Some Thoughts On Big Blue’s GenAI Strategy For IBM i
August 12, 2024 Timothy Prickett Morgan
In a world that has gone half mad with generative AI, it is refreshing to see the people who control the IBM i platform being skeptical, hopeful, and practical about how the technology might be used to help the companies who choose Power Systems running IBM i as the platform for their mission critical applications.
IBM Rochester has always been practical and often innovative when it comes to adopting hardware and software technologies, so the strategy that IBM i chief technology officer Steve Will laid out in a recent IBM i & AI – Strategy & Update as part of the COMMON Guided Tours 2024 series was, well, exactly what we expected.
Integrating with AI is not a new thing for the IBM i folks, of course. Almost as soon as IBM had created the Watson QA system that played the Jeopardy! game show and begun commercializing it, there were hooks linking it to IBM i applications and databases. The commercial success of the Watson stack of AI tools is debatable, and what is clear is that the first wave of this QA variant of AI was not anything like we are seeing from generative AI running on large language models today.
But aside from this, IBM has worked with customers to do more traditional, statistical versions of AI that are not based on LLMs and that are used to validate credit scores and do risk assessments of the financial states of companies and people, that track and predict food safety, that guide the design of products and predict customers preferences for manufacturers, and that employ chatbots for operations and customer interfacing.
As Will explained on the Guided Tour, rather than try to boil the ocean with GenAI, IBM Rochester has “three clear use cases” for generative AI that it is focused on right now:
We have already talked about the third area – developer experience – where IBM is asking for donations of raw RPG code and code/explanation pairs to create a code assistant for RPG. We revealed the work on the code assistant product back in May and talked about the way IBM was going to use donated code for to create a Granite 8B model that understands RPG code in July.

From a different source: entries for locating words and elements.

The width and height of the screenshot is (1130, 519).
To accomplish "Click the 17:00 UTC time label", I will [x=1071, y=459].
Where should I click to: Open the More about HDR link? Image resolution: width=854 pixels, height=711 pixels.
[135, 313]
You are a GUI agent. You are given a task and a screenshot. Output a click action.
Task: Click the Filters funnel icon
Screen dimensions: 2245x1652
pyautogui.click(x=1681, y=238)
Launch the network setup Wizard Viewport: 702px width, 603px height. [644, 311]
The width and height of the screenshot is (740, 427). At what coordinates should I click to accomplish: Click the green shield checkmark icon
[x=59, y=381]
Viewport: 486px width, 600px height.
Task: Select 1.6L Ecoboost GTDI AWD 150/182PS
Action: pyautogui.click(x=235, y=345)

“Our strategy has been to invest in things that will allow the solutions running on IBM i to take advantage of IBM i and Power to do whatever you need to do now and next,” Will explained. “And it has been about giving you choices on how you move forward with that advancement of your solution, and making it as simple as possible by integrating the technology. So when it comes to AI, what that means is, we know that our customers want AI that works with their solutions and their data – people aren’t going to buy IBM i just to run a new AI workloads. That’s not what we’re about. What we are about is making sure that the solutions that you have can be extended to take advantage of AI, whether it is in how it uses database or how it interacts with AI workloads.”
With Db2 data analytics, generative AI is going to be used to do trend analysis and anomaly detection, things that have been done procedurally and programmatically with algorithms up to this time but now can have generative AI models doing the analysis and detection. These GenAI models, as Will pointed out, can be trained to notice oddities in data without having to be programmed – in essence, the LLM codes a neural network based on past data to notice patterns and see new ones as they emerge without having to have an algorithm, or set of algorithms, encode that pattern searching. What customers really want is to be able to see if there is anything weird in their transactional data as it is happening.
This is the top thing that application developers asked for when they were prompted for ideas about how GenAI might be useful to the IBM i platform, by the way. This was higher in the list than a coding assistant.
The next priority that users had when IBM asked them about how GenAI might help the platform was for automation in the management of IBM i platforms, and particularly for those who are managing fleets of machines either for themselves or on behalf of customers who rent IBM i capacity from them. As you are well aware, the AS/400 and its progeny are legendary when it comes to self-tuning and self-management, but there is always work to be done here to make the box better, and AI will do its part in enhancing how the IBM i platform takes care of itself so you don’t have to.
You will notice, of course, that IBM is not making a coding assistant to port RPG code to Java, as its mainframe brethren are doing to help port COBOL code to Java on mainframes. The System z team might have taken a similar tack and helped COBOL shops better extend and modernize their COBOL applications and therefore help preserve the need for System z mainframes. But we also assume that a tool porting from COBOL to Java is what customers asked IBM to do.
IBM is not creating GenAI modules that replace workers on assembly lines or in warehouses, it is not building systems that replace customer support reps or sales reps. It is not doing any of that.
We are not saying that IBM i shops are not interested in such things – perhaps they are. But IBM and its IBM i users will wait for third-party software developers to come up with such things, we think. Some IBM i shops might build such GenAI systems from scratch as well to gain some kind of competitive and cost advantage in their markets. Such work would require huge investments in GPU-accelerated hardware and expertise in GenAI models, of course, and that might mean IBM i shops cannot get the budget together for such efforts. Excepting the use cases that Will outlined above, GenAI might be a game played mostly by the hyperscalers, cloud builders, and Nvidia.